Isn't it great when it happens?

by Larry Geller

I-Save RX I love when the opposition gives me a line I can pick up and run with. A deputy Attorney General did that today.

I went to the Legislature to testify on HB7, a bill that would join Hawaii with five other states (Illinois, Kansas, Wisconsin, Missouri and Vermont) in a purchasing program that imports prescription medications from overseas. Snippet from the Illinois web page:

I-Save RX2

This would be an option, not a mandate. It would be one way that seniors, persons with disabilities, or those on fixed or low incomes could lower their costs for medicine. Many insurance plans don't include a drug benefit. Costs for these medicines are soaring, along, of course, with drug company profits.

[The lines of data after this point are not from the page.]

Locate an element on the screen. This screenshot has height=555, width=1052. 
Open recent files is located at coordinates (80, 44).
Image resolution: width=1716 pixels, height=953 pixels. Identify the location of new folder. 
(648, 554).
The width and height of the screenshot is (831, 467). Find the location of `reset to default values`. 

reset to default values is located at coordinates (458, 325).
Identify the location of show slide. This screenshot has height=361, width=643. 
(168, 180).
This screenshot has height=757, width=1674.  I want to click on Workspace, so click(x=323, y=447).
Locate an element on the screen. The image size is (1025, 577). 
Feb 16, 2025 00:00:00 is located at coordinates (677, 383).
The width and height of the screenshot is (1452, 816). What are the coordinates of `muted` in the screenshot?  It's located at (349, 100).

Testimony has been overwhelmingly in support of this bill, which has passed both houses of the Legislature without a single No vote.

The only testimony against has come from the pharmaceutical industry (predictably), from the Attorney General's office and also from a representative of Lillian Koller, Department of Human Services, saying it would interfere with their priorities (pity that saving seniors money has not been their priority).

The deputy AG has testified that it is illegal, but under questioning, admitted that no one has been arrested for participating.

Millions of Americans are purchasing drugs from Canada or other countries. It turns out that these are the same drugs purchased here at grossly inflated prices. Our drugs, like almost everything else, it seems, are made in factories overseas.

Well, today there was a different deputy AG. He did say that the program was illegal under federal law, but indicated that the AG's office did not oppose the bill.

After extensive questioning, he said, and you gotta love this: "Nobody in their right mind would oppose lower drug costs." I wrote this down as fast as I could scrawl on the screen of my tablet PC. And I'm going to send it to Lillian Koller.

You may recall that the Administration is refusing to implement Rx Plus, the program that would negotiate discounts for prescription drugs. Yes, it's the law, and last session the Legislature changed "may" to "shall" so that there would be no excuse. There is no excuse, but DHS continues to ignore the law. Seniors should have had  the benefit of lower prices since 2004.

Of course, the governor wants to remain friends with her rich buddies in the drug industry. Campaigns depend on these folks with deep pockets, and they do get returns on their investments, it seems.

Let's see if the governor vetoes this bill (See: cheating seniors out of their prescription benefits).

If she does, we can remind her that "Nobody in their right mind would oppose lower drug costs."

I hope the deputy AG doesn't get fired for this.